Restriction of N-MLV is not affected by G249D polymorphism. It has been shown that human TRIM5α provides potent block against N tropic viral capsid [69] and this restriction is dependent on capsid recognition by SPRY domain [70]. In the presence of high affinity capsid binding the defects in assembly or BBox2 domain interactions can be compensated by high affinity binding to N tropic capsid.
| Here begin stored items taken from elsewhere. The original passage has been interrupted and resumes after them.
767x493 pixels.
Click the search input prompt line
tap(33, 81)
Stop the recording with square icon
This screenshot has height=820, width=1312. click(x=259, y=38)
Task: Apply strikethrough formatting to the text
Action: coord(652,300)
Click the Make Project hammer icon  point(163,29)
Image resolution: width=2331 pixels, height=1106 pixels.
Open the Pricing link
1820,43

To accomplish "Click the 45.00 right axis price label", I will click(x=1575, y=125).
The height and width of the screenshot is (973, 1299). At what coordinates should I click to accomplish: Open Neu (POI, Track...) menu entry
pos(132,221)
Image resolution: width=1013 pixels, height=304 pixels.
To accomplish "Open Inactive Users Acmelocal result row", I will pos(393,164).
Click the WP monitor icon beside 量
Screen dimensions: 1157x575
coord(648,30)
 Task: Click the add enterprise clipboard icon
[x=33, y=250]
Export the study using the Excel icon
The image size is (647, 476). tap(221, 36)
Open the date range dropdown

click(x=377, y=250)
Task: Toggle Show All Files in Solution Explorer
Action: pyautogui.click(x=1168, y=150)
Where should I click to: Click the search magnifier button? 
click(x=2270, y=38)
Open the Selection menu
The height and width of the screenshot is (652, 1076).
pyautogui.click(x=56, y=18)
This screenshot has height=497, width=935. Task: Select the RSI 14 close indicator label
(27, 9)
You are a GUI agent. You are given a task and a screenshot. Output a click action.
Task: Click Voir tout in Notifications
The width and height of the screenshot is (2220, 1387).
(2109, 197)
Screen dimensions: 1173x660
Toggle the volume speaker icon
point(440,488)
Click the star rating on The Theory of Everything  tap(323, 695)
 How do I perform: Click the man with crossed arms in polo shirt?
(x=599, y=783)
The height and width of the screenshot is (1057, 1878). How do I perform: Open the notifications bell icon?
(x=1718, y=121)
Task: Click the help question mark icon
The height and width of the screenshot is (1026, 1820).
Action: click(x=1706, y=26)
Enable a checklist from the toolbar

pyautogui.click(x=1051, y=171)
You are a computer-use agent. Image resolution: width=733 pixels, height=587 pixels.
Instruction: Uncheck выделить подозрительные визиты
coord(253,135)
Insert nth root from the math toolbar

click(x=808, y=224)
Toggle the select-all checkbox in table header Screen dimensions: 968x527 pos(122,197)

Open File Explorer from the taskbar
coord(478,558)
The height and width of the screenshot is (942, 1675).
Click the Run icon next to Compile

This result is also consistent with previous studies which observed the BBox2 domain is dispensable in the case of TRIM-Cyp, which has a higher affinity for HIV-1 capsid, while required for restriction of HIV-1 by rhTRIM5α [71]. In this case, the G249D polymorphism impacted the ability of huTRIM5α to enhance low affinity binding to HIV-1 capsid but was dispensable in restriction of N-MLV restriction, presumably due to the higher affinity of the huTRIM5α SPRY domain for N-MLV capsid.

Cytoplasmic bodies formed in cells expressing TRIM5α are suggested to be manifestations of higher order hexagonal assemblies [14, 26], such as those observed in vitro by Ganser-Pornillos et al [18, 20]. Our computational studies implied that hexagonal lattice formations are altered by the G249D substitution, which we confirmed by examining cells expressing YFP-tagged forms of these full-length proteins. These cell lines expressing comparable amounts of TRIM5α formed cytoplasmic bodies manifested as puncta in fluorescence images. G249D protein formed fewer assemblies than WT protein, in agreement with our predictions G249D substitution decreases tendency for formation of three-fold symmetric assemblies. We have shown that reduced antiviral activity of G249D huTRIM5α is caused by the defects in assembly.

Conclusions

In this study, we investigated a single nucleotide polymorphism in huTRIM5α, which is associated with increased HIV-1 susceptibility and rapid disease progression. We examined the mechanism behind the reduced antiviral activity by variety of biophysical methods and eliminated other possibilities related to secondary structure and conformational dynamics except higher-order assembly formation. Molecular dynamic simulations and in vivo imaging studies revealed that defects in assembly reduce antiviral activity of G249D polymorphism in huTRIM5α.